Aufgaben ::
a - Nenne alle Regierungsdienste, die im Artikel über Blackberry als Beispiele für Stellen genannt werden, die ohne Blackberry nicht mehr arbeiten könnten.
b - Beantworte die folgenden Fragen zum Artikel über Blackberry.
(i) An welchem Tag entscheidet der Richter über den Fall?
(ii) Wie viele Kunden hat der Blackberry-Dienst ungefähr in den USA?
(iii) Seit welchem Ereignis setzt die US-Regierung auf Blackberry?
c - Schreibe den Abschnitt des Artikels über Blackberry ab, beginnend mit „USA fürchten um“ und weiter bis „in Richmond (Virginia).“, und benenne dabei „Bezirksrichter“ in „Richter“ um.

Zu prüfender Text ::
»»
Angst

USA fürchten um Spione und Soldaten bei Aus für Blackberry

Seit dem 11. September setzen die USA verstärkt auf die E-Mail-Maschine
Von dpa / Thorsten Neuhetzki

Es ist inzwischen fast ein Muss für jeden Unabkömmlichen und alle, die sich dafür halten: Das handflächengroße elektronische Gerät namens Blackberry, das E-Mailen und Internet-Surfen in praktisch allen Lebenslagen erlaubt. Doch der kleinen Maschine, die auf Siegeszug durch Vorstandsetagen und Promi-Kreise ist, droht in den USA das Aus. Ein obskurer Patentverwalter will der kanadischen Erfinderfirma RIM den Saft abdrehen. Darüber entscheidet am 24. Februar Bezirksrichter James Spencer in Richmond (Virginia).

Deutsche Blackberry-Fans müssen um ihre kultige E-Mail-Maschine nicht fürchten: die Patentklage betrifft nur die Dienste in den USA. Weil unter den dort rund vier Millionen Kunden aber zehntausende Regierungsangestellte sind, hat der Fall das Justizministerium auf den Plan gerufen. Wichtige Regierungsdienste könnten ohne Blackberry nicht mehr arbeiten, schrieb es an den Richter. Die Armee etwa, und die Spione der Geheimdienste CIA und NSA. Für diese Kunden müsse der Blackberry-Dienst erhalten bleiben, forderte das Ministerium. "Wir glauben, dass es noch eine Reihe komplizierter Fragen zu beantworten gibt, ehe eine einstweilige Verfügung umgesetzt werden kann und die Blackberry-Dienste für diese Gruppen trotzdem bestehen bleiben können", hieß es in der gerichtlichen Eingabe.

Vorteil von Blackberry: Always online

Die US-Regierung setzt seit den Terroranschlägen 2001 auf Blackberry. Damals brachen sämtliche Handy-Netze in New York und Washington stundenlang zusammen, während die Blackberry-Nutzer auf Draht blieben. Das kleine Gerät ist eine Mischung aus Handy und Taschencomputer. Surfen im Internet ist auch mit anderen drahtlosen Klein-Maschinen möglich, aber der Blackberry spielt E-Mail geschützt und sicher und sofort nach Eintreffen auf dem Server auf den kleinen Bildschirm. Lesen, Surfen, Antworten - eine volle Minitastatur macht das viel einfacher als die teils anstrengende Buchstabensuche auf der Zahlentastatur des Handys.
««
Ausgangsmaterial ::
»»
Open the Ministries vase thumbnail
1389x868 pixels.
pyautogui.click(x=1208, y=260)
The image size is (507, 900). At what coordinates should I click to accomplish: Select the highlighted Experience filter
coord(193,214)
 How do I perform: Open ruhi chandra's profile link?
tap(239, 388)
««
»»
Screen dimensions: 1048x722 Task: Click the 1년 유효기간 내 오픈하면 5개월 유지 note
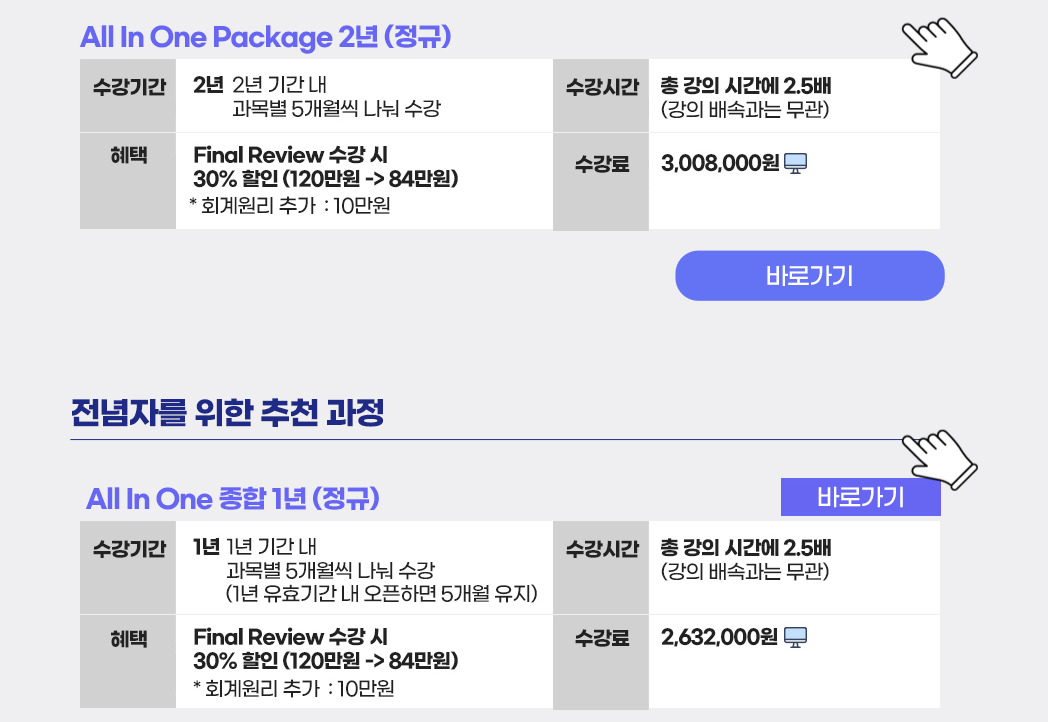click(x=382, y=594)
««
Lösungen ::
a - die Armee, der Geheimdienst CIA, der Geheimdienst NSA

b -
(i) Am 24. Februar.
(ii) Rund vier Millionen.
(iii) Seit den Terroranschlägen 2001.

c -
USA fürchten um Spione und Soldaten bei Aus für Blackberry

Seit dem 11. September setzen die USA verstärkt auf die E-Mail-Maschine
Von dpa / Thorsten Neuhetzki

Es ist inzwischen fast ein Muss für jeden Unabkömmlichen und alle, die sich dafür halten: Das handflächengroße elektronische Gerät namens Blackberry, das E-Mailen und Internet-Surfen in praktisch allen Lebenslagen erlaubt. Doch der kleinen Maschine, die auf Siegeszug durch Vorstandsetagen und Promi-Kreise ist, droht in den USA das Aus. Ein obskurer Patentverwalter will der kanadischen Erfinderfirma RIM den Saft abdrehen. Darüber entscheidet am 24. Februar Richter James Spencer in Richmond (Virginia).